Nojoin Architecture Overview

This document provides a human-readable overview of how Nojoin fits together.

For product scope and longer-term feature intent, see PRD.md.

System at a Glance

Nojoin has three major parts:

  1. A Dockerised backend that stores data and runs processing workloads.
  2. A Next.js web client for browser capture, review, and administration.
  3. Celery worker services that transcode live browser segments and run the transcription, diarisation, speaker, and AI processing pipeline.

Core Components

Backend

The backend is responsible for:

The processing-heavy work runs in Celery workers rather than inside API endpoints.

Web Client

The web client is responsible for:

The web client is the only live capture surface. Unsupported browsers retain review, playback, admin, and settings capabilities, but cannot start live recording.

Browser Capture Stack

The browser capture stack is responsible for:

Recording Flow

  1. The browser authenticates through a Secure HttpOnly session cookie.
  2. From the Meet Now card, the user clicks Start Meeting in Chrome on Windows, Linux, or macOS, another supported desktop Chromium browser, or Chrome on Android/iOS for microphone-only recording.
  3. /recordings/init creates an UPLOADING recording for the current user. The same browser session is used for segment, pause, resume, discard, and finalize operations.
  4. On desktop, the browser asks for shared tab/window/screen audio and microphone access, mixes those streams, and records short audio slices. On mobile Chrome, the browser asks for microphone access only and records microphone-only slices.
  5. The browser uploads segments to /recordings/{id}/segment?sequence=N with monotonically increasing 0-based sequence numbers.
  6. The worker transcodes each browser segment to 16 kHz, two-channel WAV and dispatches the live transcription lane. Channel 0 is shared/system audio when available and channel 1 is microphone audio.
  7. Finalisation concatenates the completed WAV segments, queues backend processing, and triggers proxy generation.
  8. The web client shows a live capture or processing status workspace while the job runs.

If the user refreshes, closes, or navigates away from the Nojoin tab while recording, the browser stops capture, drops only the in-memory tail, and asks the backend to mark the recording PAUSED. Uploaded segments remain available.
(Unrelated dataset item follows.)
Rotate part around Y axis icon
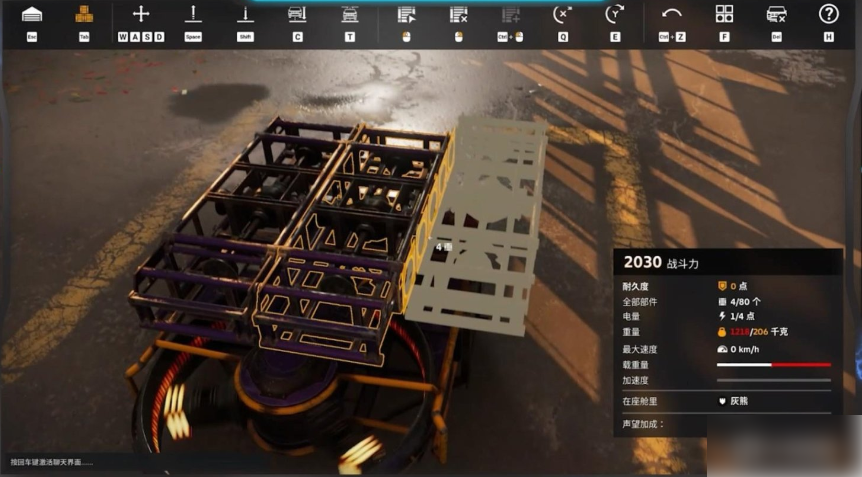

On the next app load, Nojoin blocks new capture behind a mandatory resume-or-discard modal.

Switching focus to another tab, window, or application does not pause capture. Only a real Nojoin tab unload or an intentional Nojoin route change away from the active recording invokes the guarded pause path.

Processing Pipeline

The normal backend processing path is:

  1. Validation.
  2. VAD and audio preprocessing.
  3. Proxy creation for web playback.
  4. Transcription via a pluggable engine (Whisper by default, Parakeet or Canary via onnx-asr selectable).
  5. Pyannote diarisation.
  6. Phantom speaker filtering.
  7. Merge, voiceprint extraction, and deterministic speaker resolution.
  8. Rolling diarisation window reconciliation: completed rolling windows captured during the live lane are replayed to apply speaker boundary corrections to provisional live utterances.
  9. Frame-level segmentation refinement: a second boundary-quality pass using pyannote/segmentation-3.0 inspects boundary-flagged and long live-emitted utterances and re-splits them where the dense per-frame speaker activity map identifies a cleaner turn boundary than the rolling diarisation windows resolved.
  10. Automatic meeting intelligence when an AI provider and model are configured.
  11. Persistence of unresolved speaker suggestions, meeting title, and Markdown meeting notes.
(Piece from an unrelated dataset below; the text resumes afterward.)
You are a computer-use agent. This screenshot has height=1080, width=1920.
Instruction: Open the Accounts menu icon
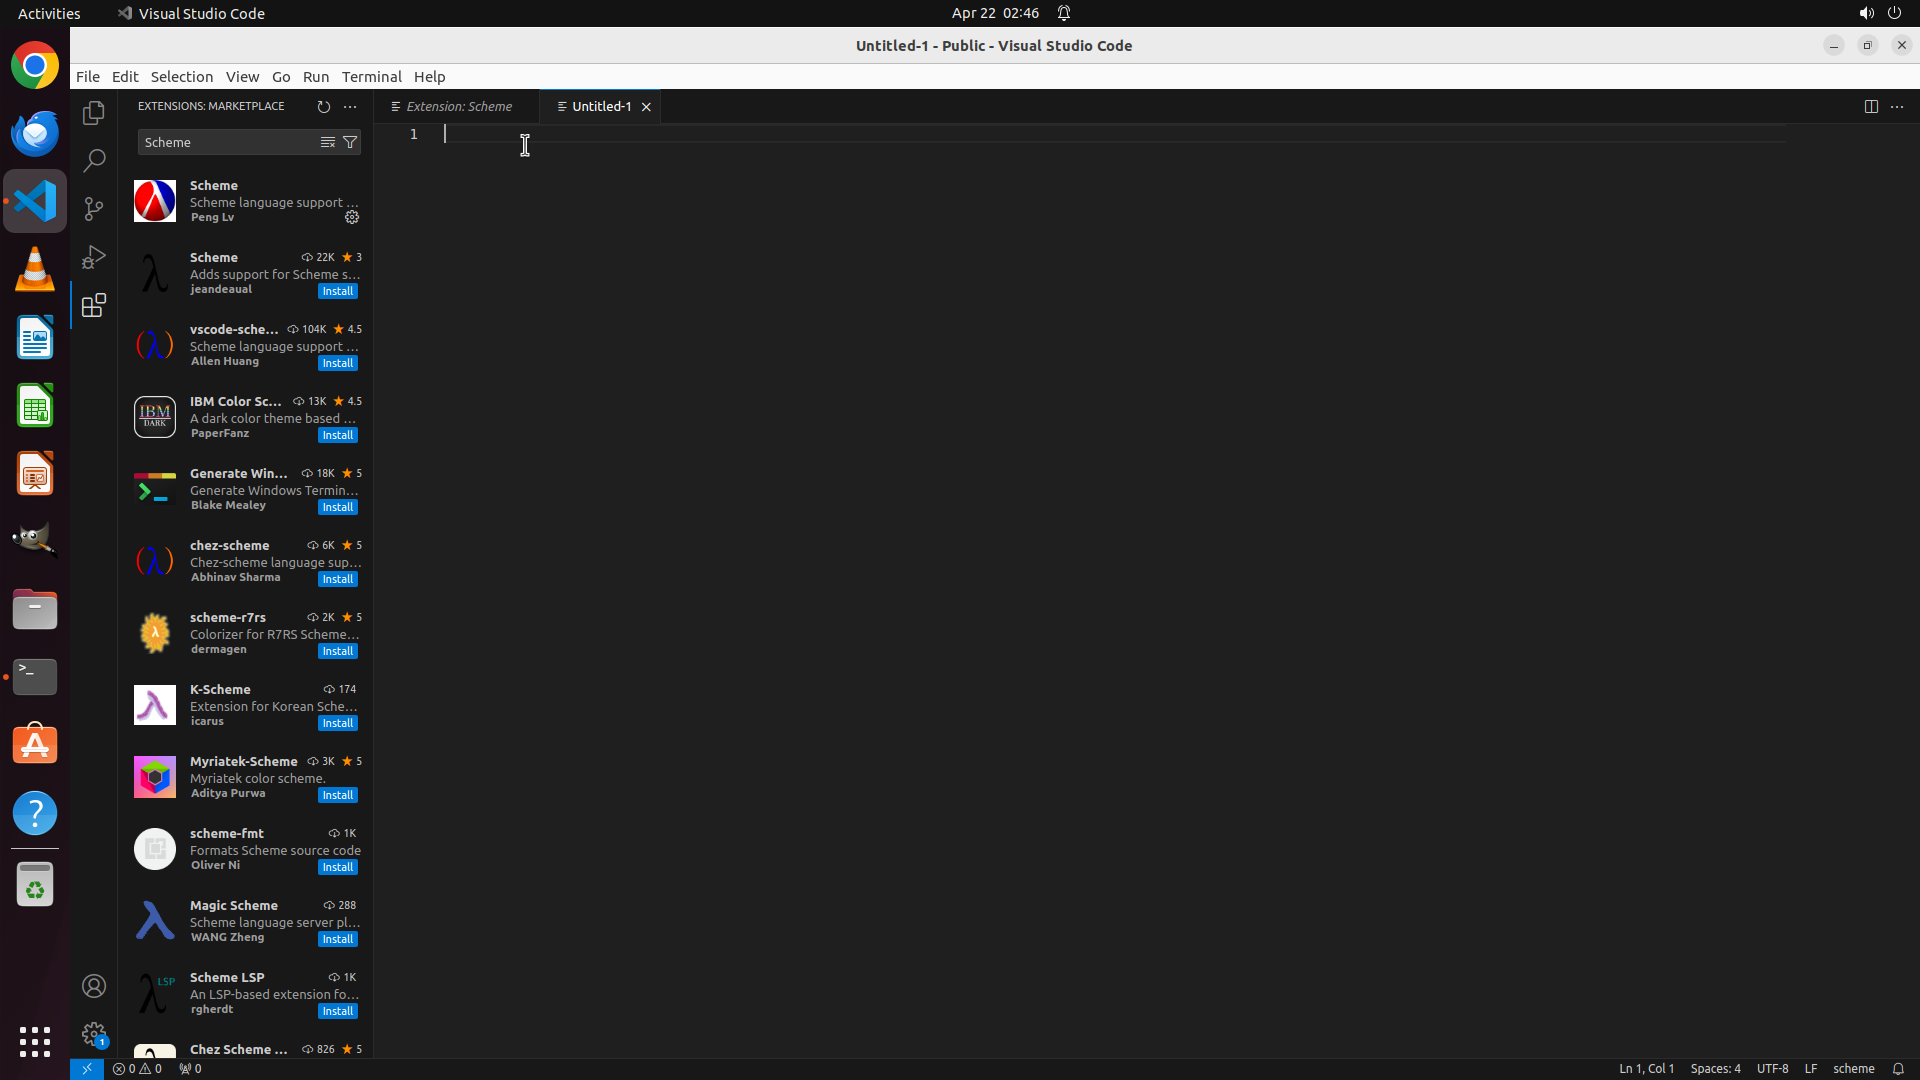pyautogui.click(x=94, y=986)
Manual user notes can be captured during recording or processing and are fed into both the automatic meeting-intelligence stage and the manual note-generation flow.
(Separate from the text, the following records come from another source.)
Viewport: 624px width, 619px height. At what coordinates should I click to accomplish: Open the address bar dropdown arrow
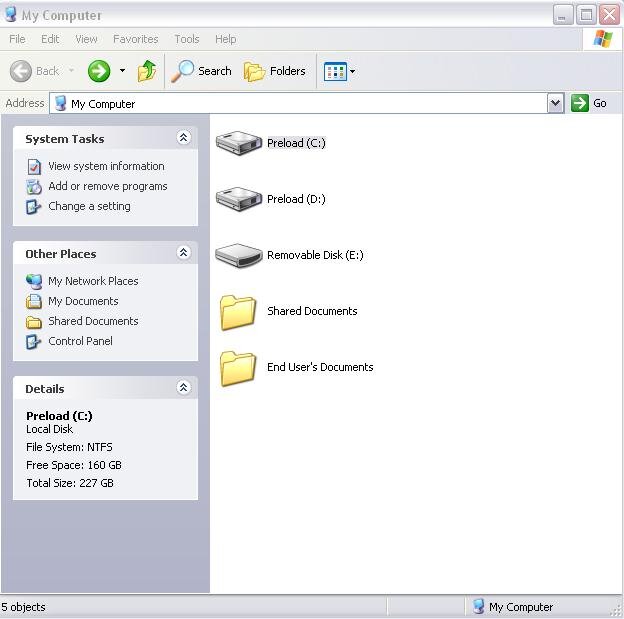pos(556,103)
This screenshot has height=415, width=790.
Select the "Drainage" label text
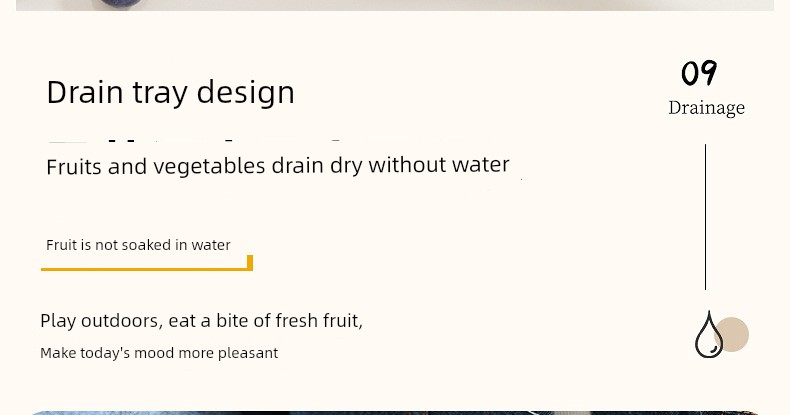[x=706, y=108]
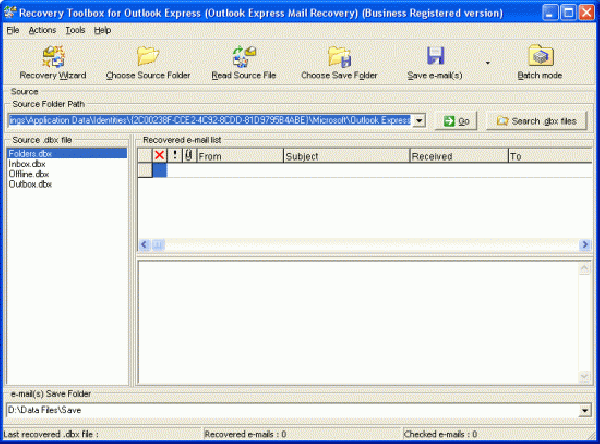Activate Batch mode toolbar icon
Screen dimensions: 600x444
click(540, 57)
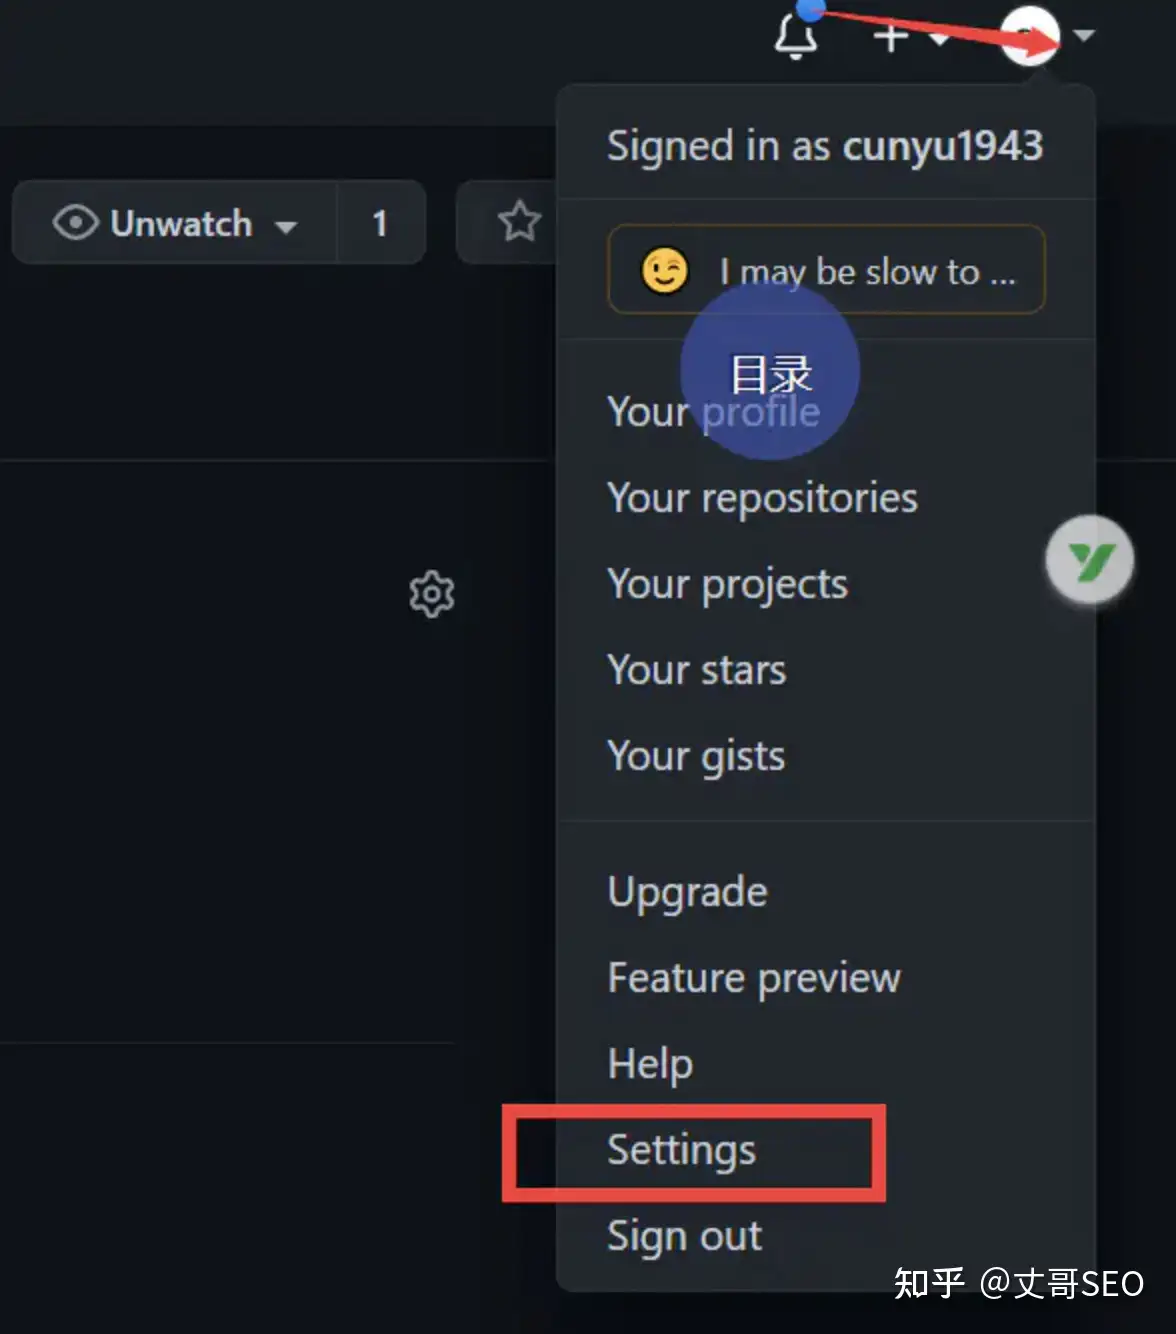Open the user avatar menu
The height and width of the screenshot is (1334, 1176).
[x=1030, y=35]
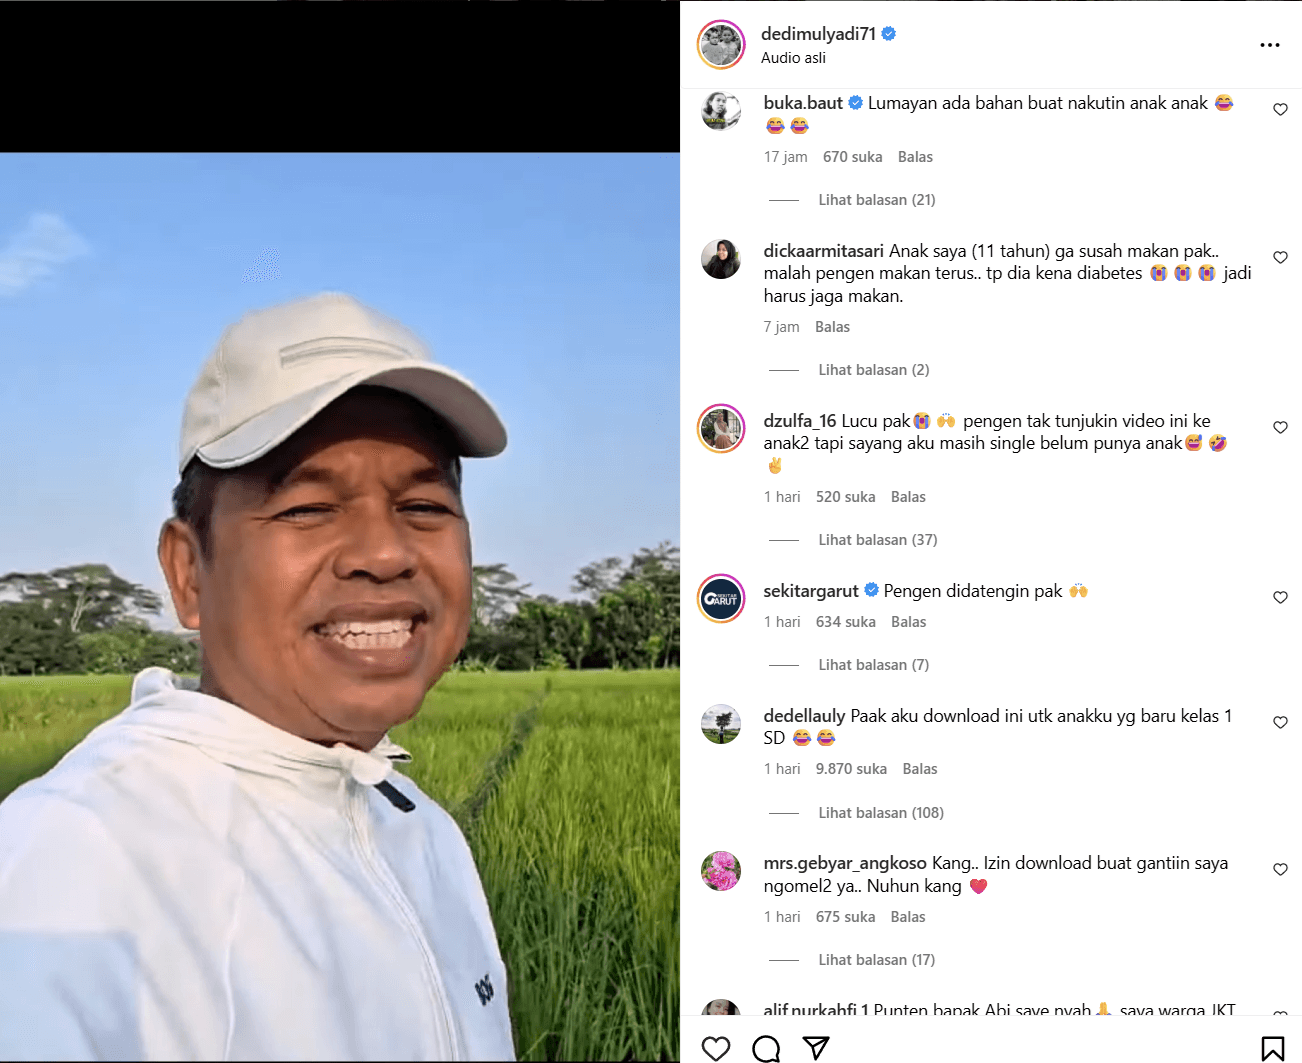Reply to dickaarmitasari's comment with Balas
This screenshot has height=1063, width=1302.
coord(832,327)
If AI configuration is missing, the recording still completes with transcript, diarisation, and deterministic speaker resolution intact. Automatic AI enhancement is skipped rather than failing the meeting. Manual Generate Notes and Retry Speaker Inference remain available once AI is configured.

Playback, transcript viewing, and export all operate on the full recording timeline without applying persisted trim offsets.

Live Transcription Lane

While a recording is still uploading, a secondary lane produces provisional transcript text so the web client can show progress before the full pipeline runs:

  1. Each segment upload endpoint dispatches a live transcription task (backend/processing/live_transcribe.py).
  2. The task slices completed speech regions, transcribes them with the same engine selected by transcription_backend for final processing, assigns provisional live speaker identities, writes canonical provisional utterances first, and refreshes Transcript.segments as a compatibility projection. VAD regions are padded and each region clip is prepended with a short rolling audio context window (live/context.wav) so the engine has acoustic run-up and word edges are not clipped; the engine output is then sliced back to the region.
  3. The web client shows a single in-flight workspace with waveform, Meeting Edge guidance, notes, and processing visibility as soon as the recording is in flight. The page no longer exposes provisional live transcript text, even though the backend live lane still emits it internally for Meeting Edge and later processing reuse.
  4. Live speaker assignment uses online voice embeddings. Matching regions are merged into stable LIVE_XX speaker labels; short or embedding-less regions reuse the most recent stable label instead of creating new speaker churn. Live speaker names and transcript edits made by the user are treated as authoritative.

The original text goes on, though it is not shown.